Maksud dari digugu lan ditiru
adalah bahwa seorang guru harus bisa memenuhi 2 kata tersebut, yakni:
1. Digugu artinya bahwa perkataannya harus
bisa dijadikan panutan dan dapat dipertanggungjawabkan. Pertanggungjawaban
tersebut baik yang berupa alasan-alasan maupun bukti-bukti yang logis dalam penyampaian
sesuatu terhadap siswanya maupun kepada masyarakat umum. Maka dari itu seorang
guru harus mempunyai kewibawaan juga wawasan yang cukup tinggi, sebab apapun
yang diucapkannya akan dianggap benar oleh murid-muridnya.
2.
Yang kedua, sosok seorang guru harus
bisa ditiru, baik tingkah lakunya, segala hal yang diucapkannya
(pengetahuannya), semangatnya, dan budi pekertinya harus bisa dijadikan
teladan. Sehingga dengan terpenuhinya kedua kata tersebut yaitu "digugu
lan ditiru" maka tujuan pendidikan niscaya akan dicapai dengan
baik.
Menurut
Richard Leblanc, pengajar di York University, Ontario, Kanada, ada 10 hal yang
mesti diperhatikan, supaya
bisa
menjadi guru yang baik sekaligus sebagai pemimpin yang baik. (Leblanc, 1998). Dalam hal ini, terdapat 3 hal sebagai filosofi
saya agar bisa menjadi guru dan pemimpin yang baik. Antara lain yaitu:
a. Cinta
Seorang
guru haruslah mempunyai rasa CINTA, baik cinta pada profesinya sebagai guru
maupun dalam pengajaran, dia harus mengajar penuh dengan rasa cinta pada
siswa-siswinya. Hal ini sejalan dengan Leblanc, yang mengatakan bahwa inti dari
pengajaran dan pendidikan adalah cinta. Dalam hal ini, bisa juga dikatakan,
bahwa cinta, di dalam pendidikan, lebih penting daripada penalaran rasional
semata. Karena di dalam cinta, ada niat yang dapat mendorong orang untuk
belajar, untuk membantu mereka menemukan sendiri pola belajar yang pas, untuk
menemukan diri mereka sendiri.
Seorang
guru pun harus mencintai ilmu pengetahuan yang akan diajarkannya kepada para
siswa, sehingga diharapkan dapat menular kepada para siswa agar dapat mencintai
ilmu pengetahuan tersebut dan terus-menerus mau belajar seumur hidupnya (Long
life education).

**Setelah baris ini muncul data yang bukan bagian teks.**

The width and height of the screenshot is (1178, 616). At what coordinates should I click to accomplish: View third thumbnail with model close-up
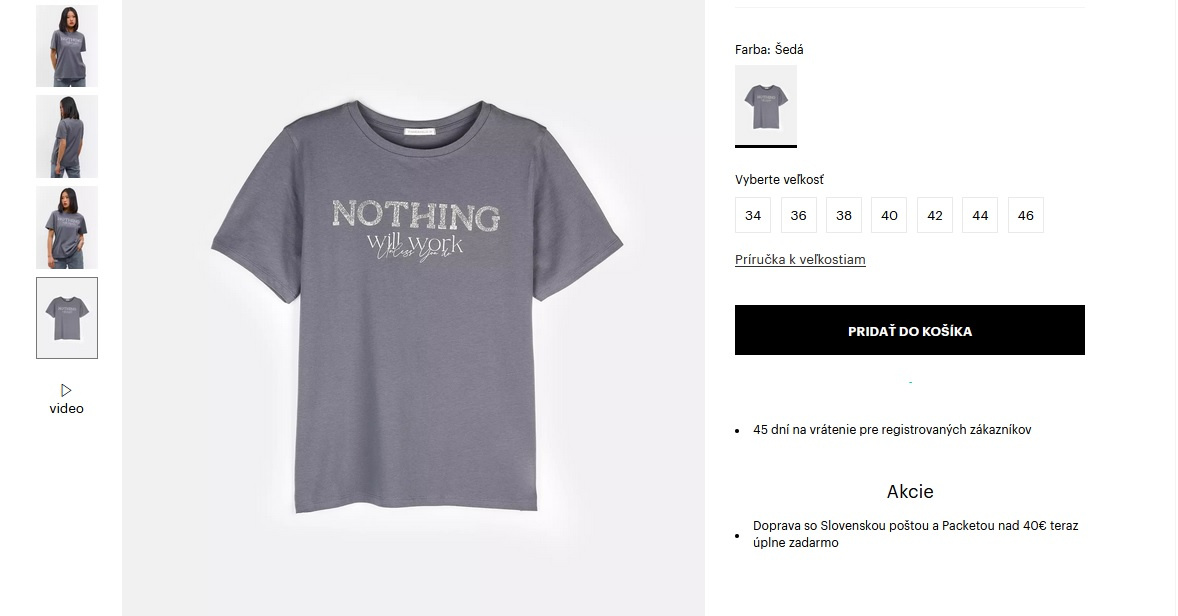pyautogui.click(x=67, y=227)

Demikian juga ketika guru tersebut menjadi pemimpin di kelas
mata pelajarannya, dia tidak akan semena-mena terhadap siswanya tapi tetap
mengedepankan pengajaran de ngan cinta dan pengertian.
b. Memberikan Waktu
Leblanc
juga menegaskan, bahwa guru yang baik mencintai dan merawat murid-muridnya.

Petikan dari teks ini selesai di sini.